Os rigores do inverno

A insegurança e a incerteza são hoje os fatores mais importantes na determinação dos rumos conjunturais da economia brasileira. As medidas do Plano Verão não surtiram efeitos. No entanto, o governo ainda mantém indefinidos vários pontos de política econômica que haviam sido severamente afetados pelo plano de estabilização. Com o intuito de adiar pelo período mais longo possível a plena reindexação da economia - numa ingênua tentativa de represar as pressões inflacionárias -, o governo demorou para permitir a indexação nos mercados financeiros; adiou equivocadamente as correções cambiais; insiste em manter em vigência um congelamento de preços e salários que concretamente apenas existe em algumas estatísticas oficiais; e ainda não apresentou qualquer orientação para formulação da política salarial. Portanto, não é de surpreender que tenhamos vivido nas últimas semanas uma fase de profunda exacerbação das incertezas, como exemplificado pelo comportamento explosivamente instável dos principais mercados especulativos.


Por outro lado, o governo cometeu erros que agravaram as incertezas. A queda nas taxas de juros foi excessivamente rápida, além de ocorrer numa fase perigosa do Plano Verão, ou seja, durante o descongelamento de preços.
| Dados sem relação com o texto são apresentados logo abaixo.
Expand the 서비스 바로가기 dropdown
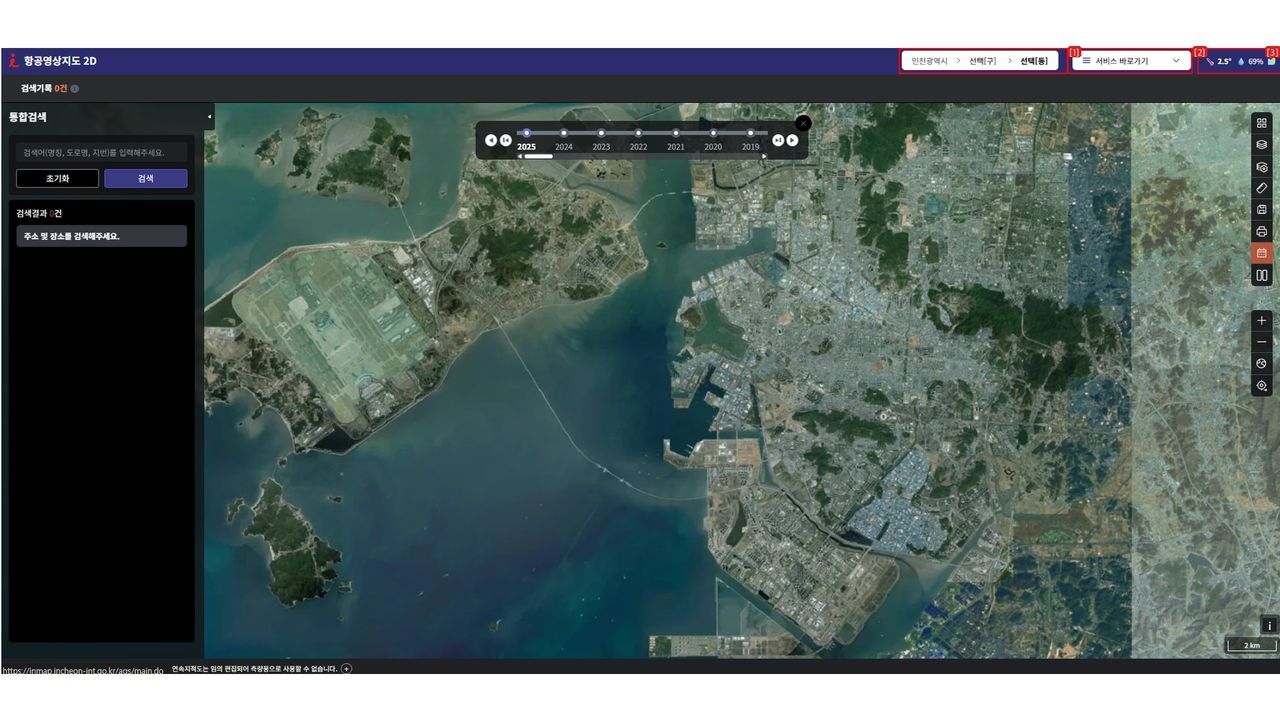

Hoje os juros reais são negativos, considerando-se a inflação corrente. A reindexação vem ocorrendo em prestações, embora devesse ser feita de forma rápida para evitar maior instabilidade.


A demora do governo em reindexar a economia deverá resultar em enormes dificuldades para estabilizar a inflação. Os impactos advindos da nova política salarial, das desvalorizações cambiais e das correções nos preços públicos deverão iniciar uma espiral inflacionária que dificilmente poderá ser neutralizada no futuro próximo. Assim, restará como alternativa para o governo Sarney fazer um novo congelamento dentro de três ou quatro meses, levando o país até as eleições, ou até a posse do novo governo. Mas, depois? Fica cada vez mais evidente que existem pouquíssimos graus de manobra nos quais não se conseguirá debelar a crise brasileira. As limitações constitucionais são fortes, e as dificuldades políticas deverão perdurar pelo menos até a renovação do Congresso.


Ainda não se sabe qual a posição dos presidenciáveis a respeito da questão que deverá ser a mais importante no debate econômico até as eleições: como fazer o ajuste fiscal. Como equacionar o dilema da dívida pública? Parafraseando o eufemismo de Fernando Dall'Acqua e João do Carmo Oliveira no artigo publicado ontem na Folha, será atuando nos fluxos ou nos estoques da dívida? A questão é extremamente delicada, e ao que parece os agentes econômicos já estão formando opinião a respeito do assunto.


MARCOS CINTRA CAVALCANTI DE ALBUQUERQUE, 43 anos, é doutor pela Universidade de Harvard (EUA), diretor da Escola de Administração de Empresas de São Paulo da Fundação Getúlio Vargas e consultor econômico desta Folha.